Israeli strikes kill civilians in southern Lebanon
Ceasefire with Hezbollah holds on paper as air raids continue, border security zone turns into a rolling target list
Images
The strike on Saksakiyeh also injured 15 people including three children, the Lebanese ministry said
bbc.com
The strike on Saksakiyeh also injured 15 people including three children, the Lebanese ministry said
bbc.com
At least seven people were killed in an Israeli strike on the southern Lebanese town of Saksakiyeh, Lebanon’s health ministry said, with 15 more wounded including three children. Lebanese state media also reported a separate drone strike near Nabatieh that killed a Syrian national and seriously injured his 12-year-old daughter. The incidents come weeks into a ceasefire announced by US President Donald Trump, but with Israeli air activity continuing across the south.

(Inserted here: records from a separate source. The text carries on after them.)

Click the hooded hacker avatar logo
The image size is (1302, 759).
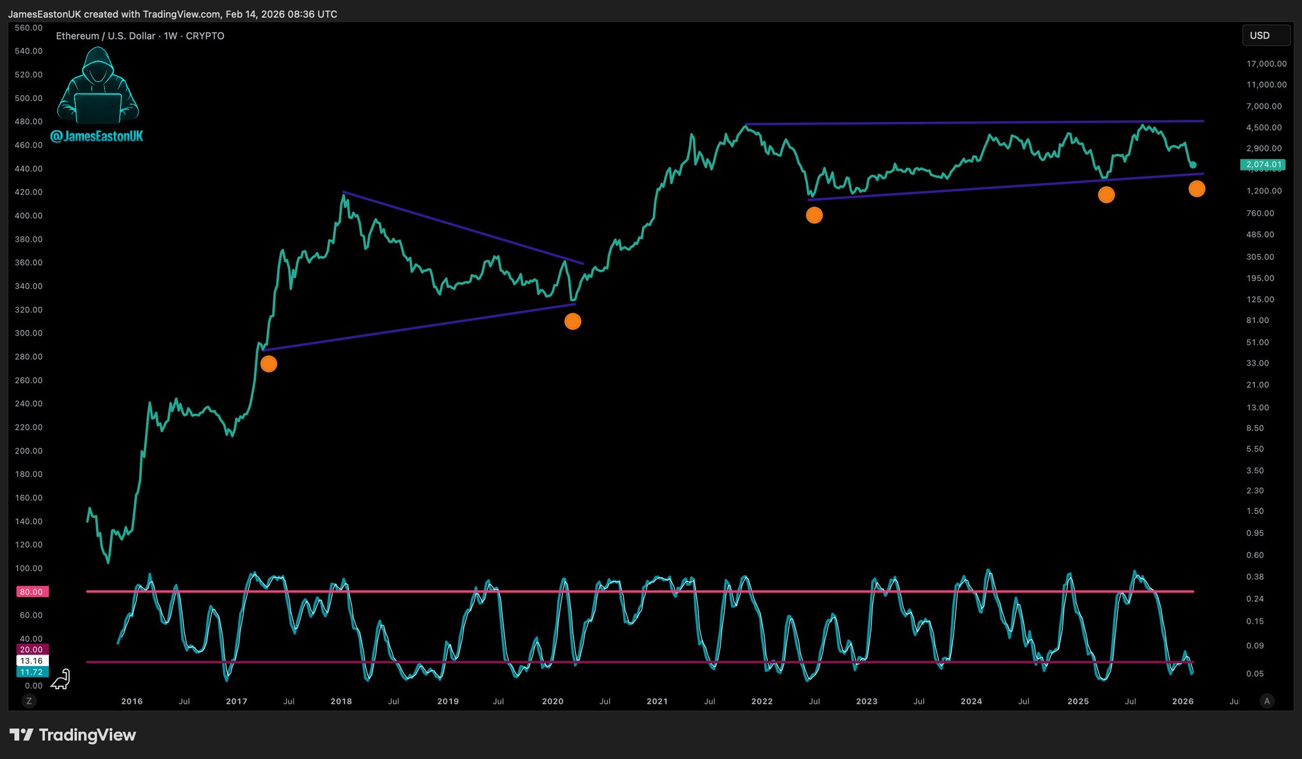tap(97, 86)
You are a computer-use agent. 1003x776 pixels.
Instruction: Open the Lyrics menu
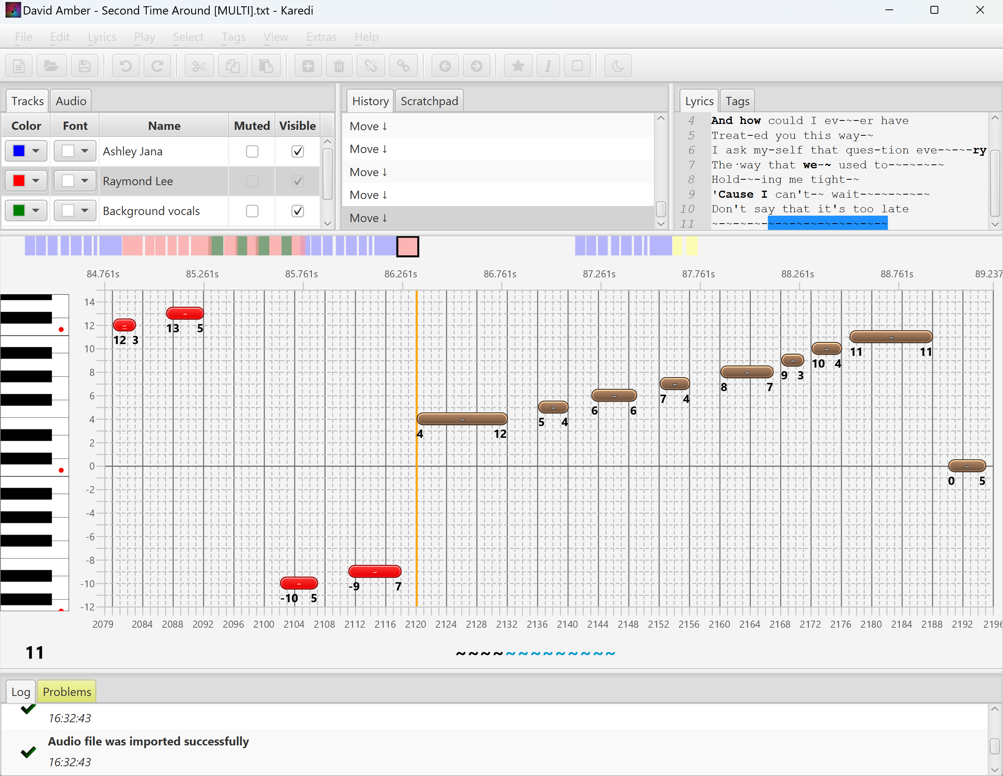[x=102, y=37]
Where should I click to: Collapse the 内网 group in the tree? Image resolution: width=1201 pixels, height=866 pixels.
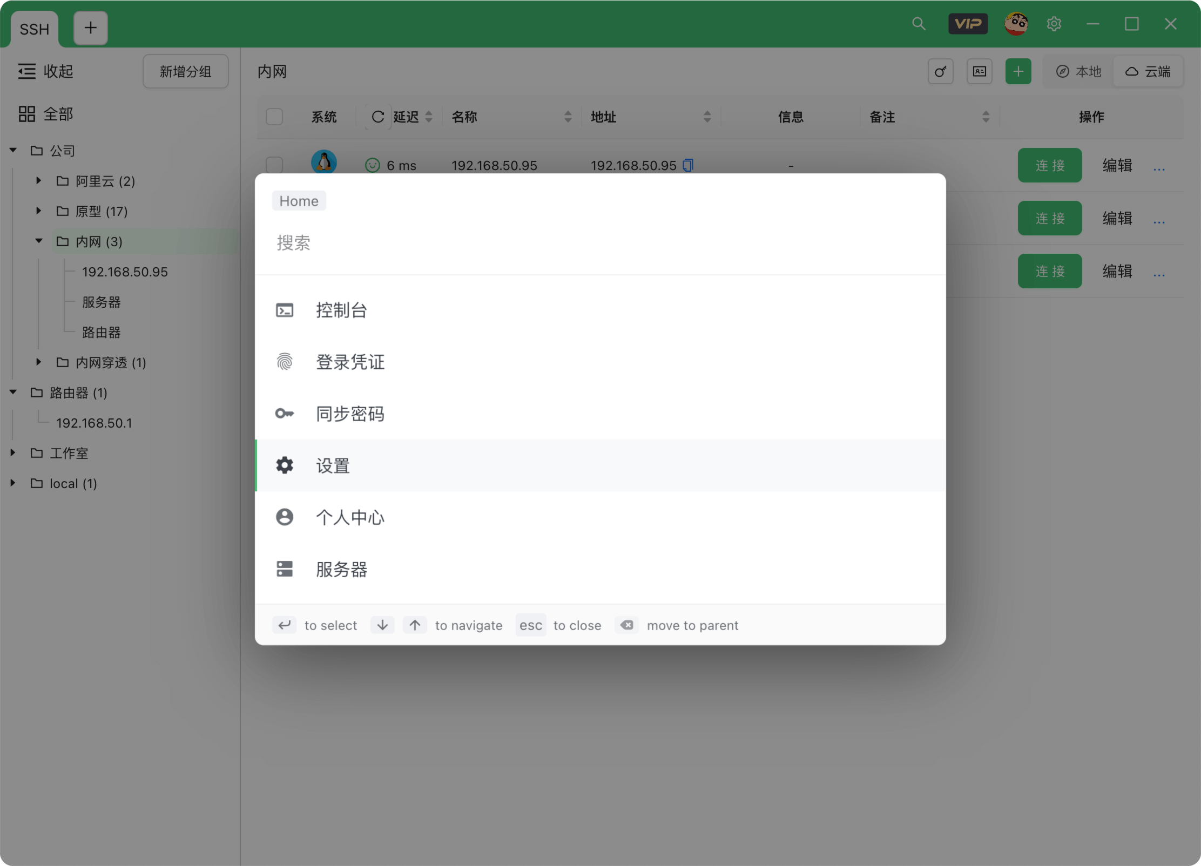coord(38,241)
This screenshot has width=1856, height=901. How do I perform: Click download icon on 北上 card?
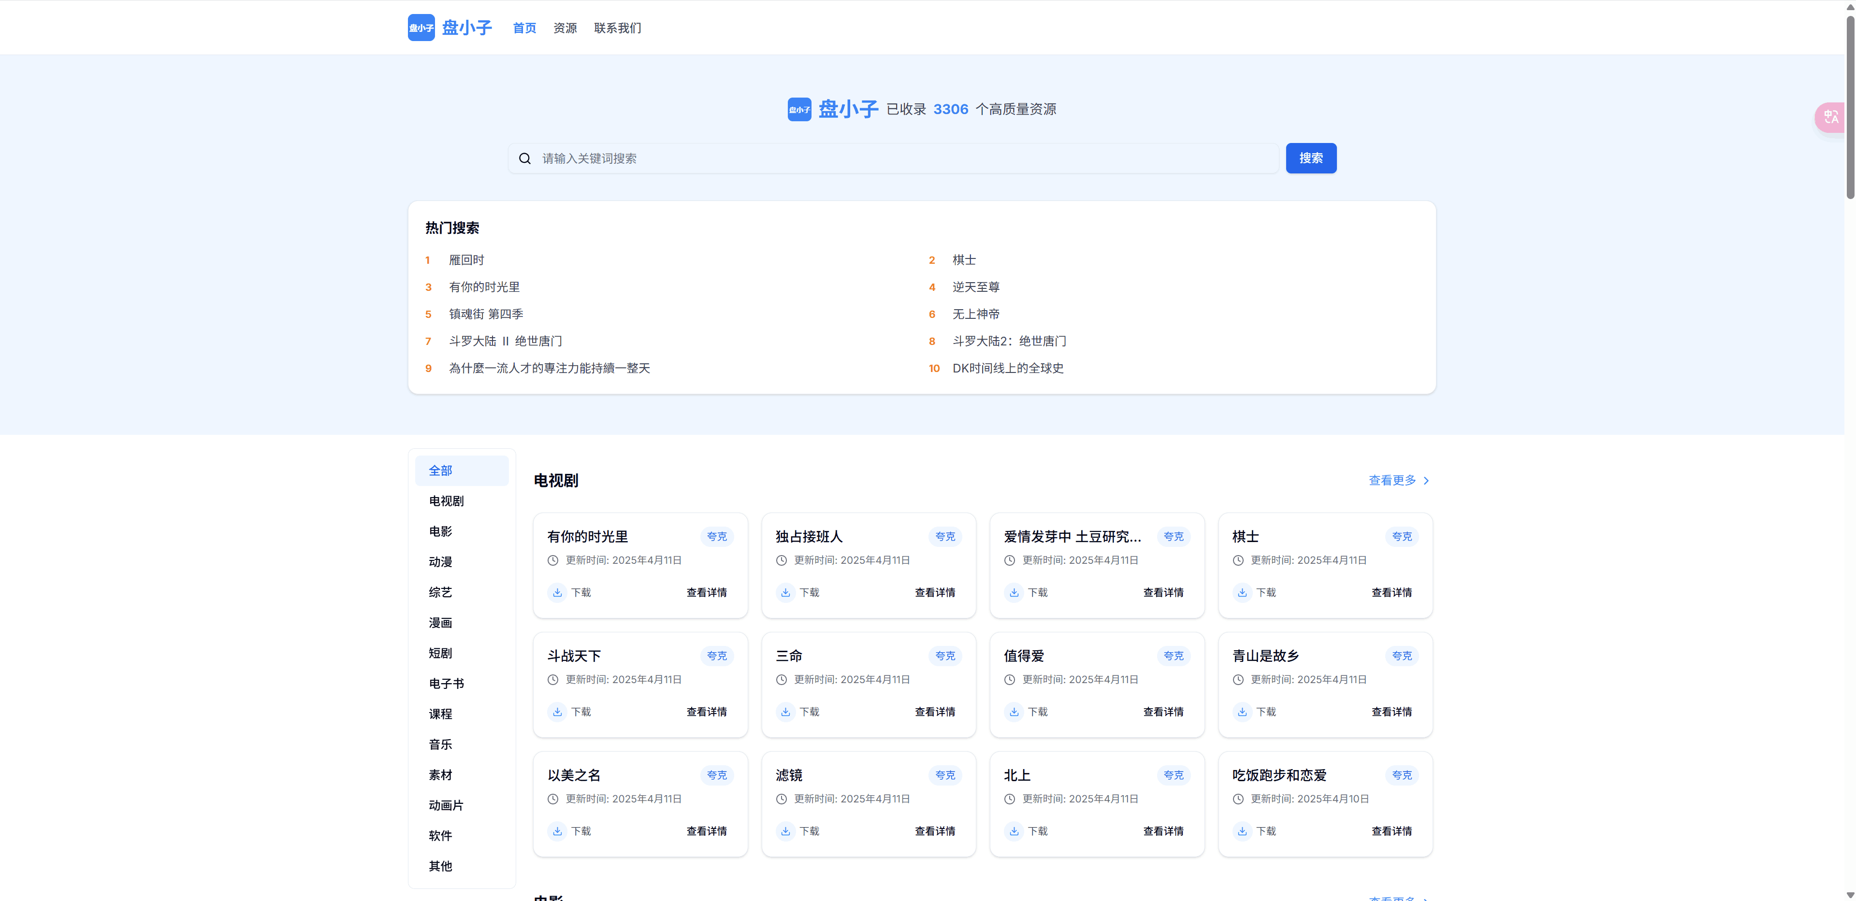(1014, 831)
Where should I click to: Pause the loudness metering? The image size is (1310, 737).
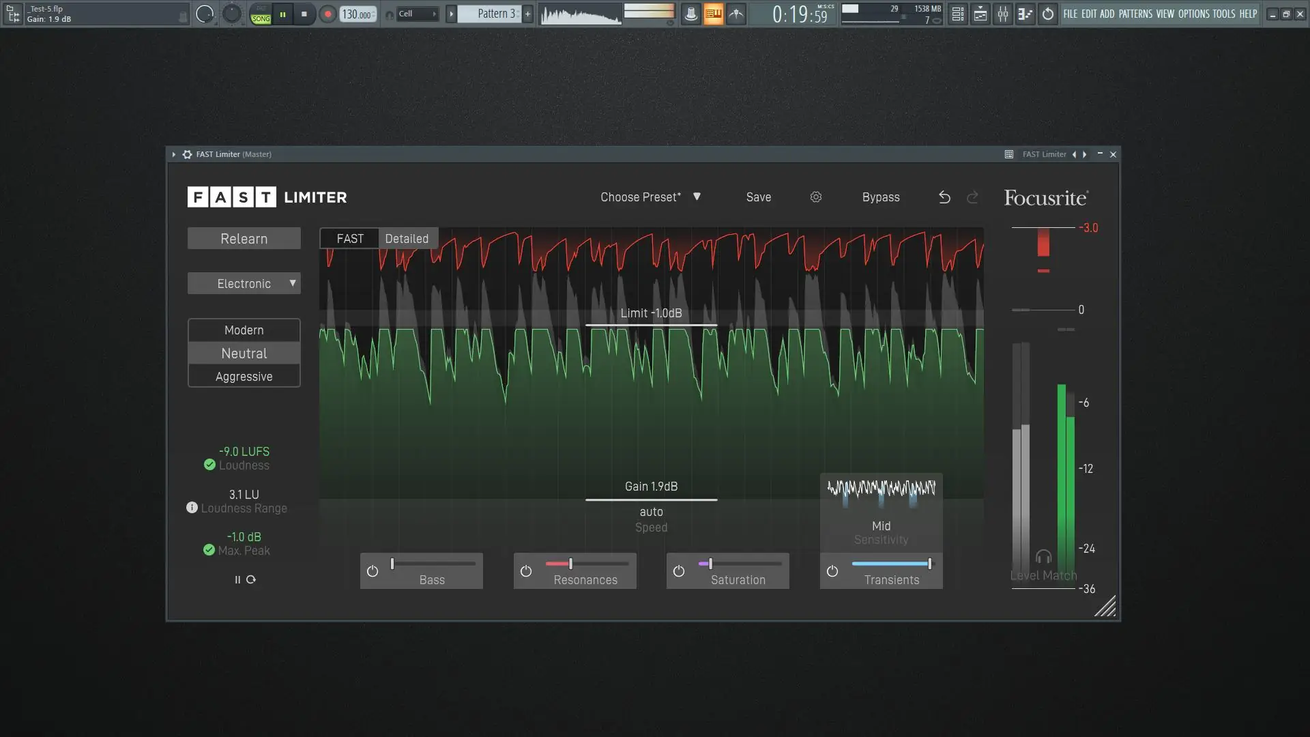[x=237, y=579]
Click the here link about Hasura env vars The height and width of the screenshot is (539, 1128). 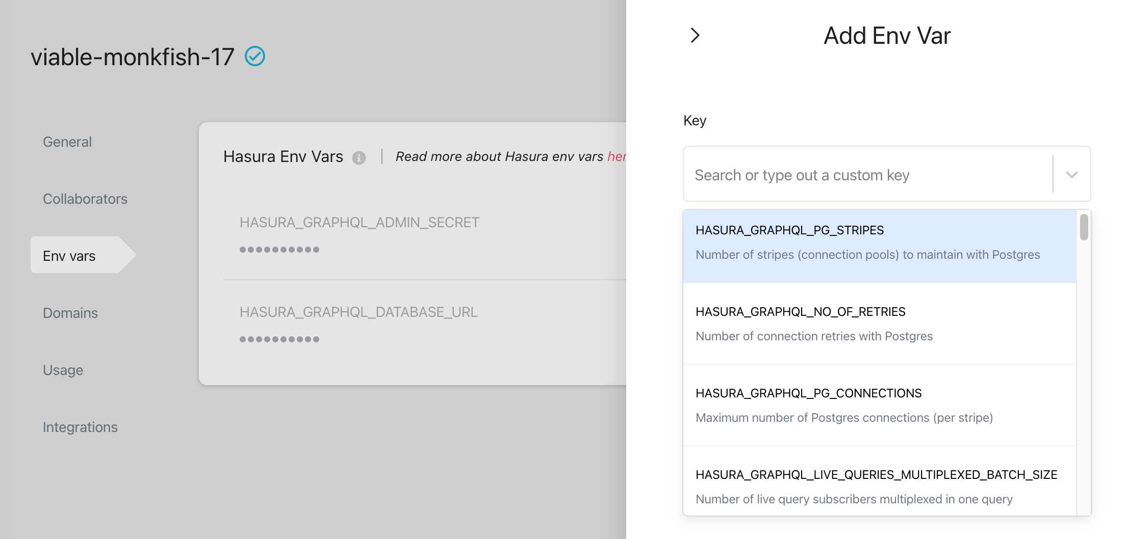[619, 156]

According to the BBC, Lebanon’s health ministry says Israeli attacks have killed more than 120 people across the country in the past week, including women and children, while not distinguishing between combatants and civilians. Israel says it is striking Hezbollah-linked people and infrastructure, and Israeli forces still hold a strip of territory along the border that officials describe as a Hezbollah-free security zone. The result is a ceasefire that functions less like a stop to hostilities and more like a new rulebook for what still counts as permissible force.
The pattern has practical consequences for civilians trying to return to towns that have been repeatedly hit, and for the state institutions meant to document and compensate losses. When strikes are frequent and attribution disputes are routine, the burden shifts to local communities to prove what happened and to whom, often after the fact and without access to the airspace that produced the damage. Rights groups cited by the BBC say some Israeli actions could amount to war crimes, while Israel’s stated objective—keeping Hezbollah away from the border—creates a standing justification for continued operations inside Lebanon.
Hezbollah, for its part, has continued to use drones and rockets against Israeli forces in Lebanon and northern Israel. The BBC reports that Hezbollah launched an explosive drone near the northern border, wounding three Israeli reservists, one seriously, and described it as a response to ongoing Israeli attacks. That exchange highlights the asymmetry of exposure: drones and rockets can injure soldiers and disrupt life in northern Israel, but air power can reach deeper into Lebanon and impose costs on towns that cannot move.
Even the details of a single incident show how escalation can occur without formal announcements. In Nabatieh, Lebanese officials said a drone hit a motorcycle carrying a father and daughter, then struck again after they moved, and then again, leaving the girl undergoing life-saving surgery, according to the BBC. Israel has not publicly commented on the reported strikes.
The ceasefire began with a date on a calendar. In southern Lebanon, it is now being measured in ambulance runs and the number of villages that remain intact enough to inhabit.